* What the exercise asks *
Starting at the line with "This screenshot has height=869, width=1372." in it, reproduce each line below through the last one, exactly, and include nothing else.

* Source data *
□ □ □
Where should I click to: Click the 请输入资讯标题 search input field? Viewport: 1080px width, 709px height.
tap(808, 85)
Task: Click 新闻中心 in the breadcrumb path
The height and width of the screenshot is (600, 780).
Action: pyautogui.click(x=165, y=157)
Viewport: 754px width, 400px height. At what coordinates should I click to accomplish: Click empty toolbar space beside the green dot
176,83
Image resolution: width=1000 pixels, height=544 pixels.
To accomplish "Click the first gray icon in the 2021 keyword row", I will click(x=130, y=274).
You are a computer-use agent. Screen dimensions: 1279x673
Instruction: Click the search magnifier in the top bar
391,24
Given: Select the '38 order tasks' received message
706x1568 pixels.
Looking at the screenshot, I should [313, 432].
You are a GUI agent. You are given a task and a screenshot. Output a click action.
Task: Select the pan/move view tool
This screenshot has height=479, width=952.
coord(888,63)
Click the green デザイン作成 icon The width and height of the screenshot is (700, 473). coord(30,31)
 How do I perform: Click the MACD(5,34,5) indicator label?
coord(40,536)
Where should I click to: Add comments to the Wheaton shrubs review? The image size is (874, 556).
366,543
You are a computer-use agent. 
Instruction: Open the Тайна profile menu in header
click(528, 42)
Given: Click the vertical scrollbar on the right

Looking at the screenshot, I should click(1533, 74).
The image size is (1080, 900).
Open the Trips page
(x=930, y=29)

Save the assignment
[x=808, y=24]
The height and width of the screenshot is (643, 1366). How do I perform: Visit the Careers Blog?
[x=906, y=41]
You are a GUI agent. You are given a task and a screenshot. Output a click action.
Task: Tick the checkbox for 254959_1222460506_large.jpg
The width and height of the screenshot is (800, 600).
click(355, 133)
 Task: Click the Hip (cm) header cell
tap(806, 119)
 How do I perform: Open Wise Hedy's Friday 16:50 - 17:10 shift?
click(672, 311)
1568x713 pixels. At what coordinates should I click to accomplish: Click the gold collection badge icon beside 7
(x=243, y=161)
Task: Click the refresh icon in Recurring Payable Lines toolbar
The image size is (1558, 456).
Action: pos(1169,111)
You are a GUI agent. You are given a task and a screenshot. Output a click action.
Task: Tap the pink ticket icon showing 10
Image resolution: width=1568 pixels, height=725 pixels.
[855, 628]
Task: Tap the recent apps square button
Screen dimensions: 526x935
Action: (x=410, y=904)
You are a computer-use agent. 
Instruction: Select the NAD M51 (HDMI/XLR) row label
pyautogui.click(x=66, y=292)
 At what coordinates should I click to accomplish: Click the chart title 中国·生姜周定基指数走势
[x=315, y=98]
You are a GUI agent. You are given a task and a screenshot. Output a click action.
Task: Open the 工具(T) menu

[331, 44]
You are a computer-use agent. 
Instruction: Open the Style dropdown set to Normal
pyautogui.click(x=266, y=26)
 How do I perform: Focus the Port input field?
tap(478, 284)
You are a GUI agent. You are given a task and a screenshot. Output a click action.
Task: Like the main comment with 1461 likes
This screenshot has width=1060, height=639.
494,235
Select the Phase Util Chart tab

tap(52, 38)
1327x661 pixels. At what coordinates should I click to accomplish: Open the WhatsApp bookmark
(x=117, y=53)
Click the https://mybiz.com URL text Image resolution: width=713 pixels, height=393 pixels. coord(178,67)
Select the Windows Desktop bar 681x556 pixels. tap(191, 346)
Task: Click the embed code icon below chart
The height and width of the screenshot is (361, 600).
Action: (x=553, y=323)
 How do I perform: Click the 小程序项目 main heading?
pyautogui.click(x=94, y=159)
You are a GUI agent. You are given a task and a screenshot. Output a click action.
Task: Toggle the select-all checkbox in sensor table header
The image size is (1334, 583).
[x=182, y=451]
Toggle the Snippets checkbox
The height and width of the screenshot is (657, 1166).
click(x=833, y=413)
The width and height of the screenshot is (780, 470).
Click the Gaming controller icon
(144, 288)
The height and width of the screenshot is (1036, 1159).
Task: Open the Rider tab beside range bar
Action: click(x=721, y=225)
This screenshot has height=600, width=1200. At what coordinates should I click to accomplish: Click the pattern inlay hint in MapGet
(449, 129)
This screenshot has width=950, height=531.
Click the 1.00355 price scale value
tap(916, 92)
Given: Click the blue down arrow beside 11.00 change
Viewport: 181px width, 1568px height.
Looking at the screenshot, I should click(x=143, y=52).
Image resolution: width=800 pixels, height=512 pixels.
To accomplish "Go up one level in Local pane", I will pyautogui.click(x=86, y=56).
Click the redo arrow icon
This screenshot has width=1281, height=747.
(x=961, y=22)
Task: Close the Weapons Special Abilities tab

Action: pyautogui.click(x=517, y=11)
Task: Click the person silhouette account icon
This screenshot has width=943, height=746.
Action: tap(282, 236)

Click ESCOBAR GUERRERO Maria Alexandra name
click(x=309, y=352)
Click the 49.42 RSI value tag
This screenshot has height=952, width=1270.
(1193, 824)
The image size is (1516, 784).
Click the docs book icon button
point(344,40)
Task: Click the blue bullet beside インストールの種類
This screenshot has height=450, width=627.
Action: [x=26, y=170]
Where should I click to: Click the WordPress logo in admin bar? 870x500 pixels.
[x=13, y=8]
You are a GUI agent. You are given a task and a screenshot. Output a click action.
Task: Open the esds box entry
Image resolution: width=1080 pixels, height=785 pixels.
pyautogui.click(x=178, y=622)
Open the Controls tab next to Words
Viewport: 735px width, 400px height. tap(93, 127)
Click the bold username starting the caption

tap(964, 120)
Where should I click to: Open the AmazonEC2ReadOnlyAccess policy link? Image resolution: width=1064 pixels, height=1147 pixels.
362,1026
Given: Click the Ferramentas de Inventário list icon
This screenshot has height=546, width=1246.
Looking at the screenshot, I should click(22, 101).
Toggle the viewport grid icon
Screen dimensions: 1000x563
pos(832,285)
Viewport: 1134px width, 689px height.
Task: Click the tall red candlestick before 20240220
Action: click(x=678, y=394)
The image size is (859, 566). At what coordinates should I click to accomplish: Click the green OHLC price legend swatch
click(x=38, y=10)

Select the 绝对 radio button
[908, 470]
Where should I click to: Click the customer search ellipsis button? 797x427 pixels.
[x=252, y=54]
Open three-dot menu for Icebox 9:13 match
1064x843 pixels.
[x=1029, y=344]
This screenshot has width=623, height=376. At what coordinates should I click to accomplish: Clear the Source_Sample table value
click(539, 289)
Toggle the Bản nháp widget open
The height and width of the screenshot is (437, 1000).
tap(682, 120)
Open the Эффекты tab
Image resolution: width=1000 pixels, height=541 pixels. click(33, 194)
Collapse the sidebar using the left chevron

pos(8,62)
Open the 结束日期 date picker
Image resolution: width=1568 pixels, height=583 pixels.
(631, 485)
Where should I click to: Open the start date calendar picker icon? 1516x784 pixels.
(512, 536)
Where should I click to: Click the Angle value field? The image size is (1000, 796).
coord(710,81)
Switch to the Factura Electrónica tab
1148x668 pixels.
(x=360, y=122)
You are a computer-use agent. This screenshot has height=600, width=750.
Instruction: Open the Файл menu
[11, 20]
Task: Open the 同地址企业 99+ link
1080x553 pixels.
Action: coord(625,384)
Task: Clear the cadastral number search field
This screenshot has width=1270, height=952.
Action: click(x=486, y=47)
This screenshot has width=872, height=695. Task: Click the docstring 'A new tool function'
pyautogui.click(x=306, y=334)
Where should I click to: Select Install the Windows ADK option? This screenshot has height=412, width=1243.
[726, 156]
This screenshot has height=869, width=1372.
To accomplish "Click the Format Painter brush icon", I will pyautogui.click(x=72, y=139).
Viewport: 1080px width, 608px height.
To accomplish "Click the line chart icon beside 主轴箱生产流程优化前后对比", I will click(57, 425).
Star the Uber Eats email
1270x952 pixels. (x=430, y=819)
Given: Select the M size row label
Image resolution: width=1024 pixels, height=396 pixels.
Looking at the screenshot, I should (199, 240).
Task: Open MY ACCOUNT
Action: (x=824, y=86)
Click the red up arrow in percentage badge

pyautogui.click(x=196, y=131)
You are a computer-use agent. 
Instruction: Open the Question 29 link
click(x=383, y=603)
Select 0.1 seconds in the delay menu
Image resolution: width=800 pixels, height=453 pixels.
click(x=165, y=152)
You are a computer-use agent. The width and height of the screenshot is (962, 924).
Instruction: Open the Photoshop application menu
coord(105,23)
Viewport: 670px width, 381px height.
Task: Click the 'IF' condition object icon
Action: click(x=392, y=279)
□ □ □
* Worked solution *
This screenshot has height=869, width=1372.
To accomplish "Click the Format Painter brush icon", I will pyautogui.click(x=72, y=139).
Viewport: 1080px width, 608px height.
To accomplish "Click the line chart icon beside 主轴箱生产流程优化前后对比", I will click(57, 425).
Star the Uber Eats email
1270x952 pixels. (x=430, y=819)
Given: Select the M size row label
Image resolution: width=1024 pixels, height=396 pixels.
Looking at the screenshot, I should (199, 240).
Task: Open MY ACCOUNT
Action: (x=824, y=86)
Click the red up arrow in percentage badge

pyautogui.click(x=196, y=131)
You are a computer-use agent. 
Instruction: Open the Question 29 link
click(x=383, y=603)
Select 0.1 seconds in the delay menu
Image resolution: width=800 pixels, height=453 pixels.
click(x=165, y=152)
You are a computer-use agent. The width and height of the screenshot is (962, 924).
Instruction: Open the Photoshop application menu
coord(105,23)
Viewport: 670px width, 381px height.
Task: Click the 'IF' condition object icon
Action: click(x=392, y=279)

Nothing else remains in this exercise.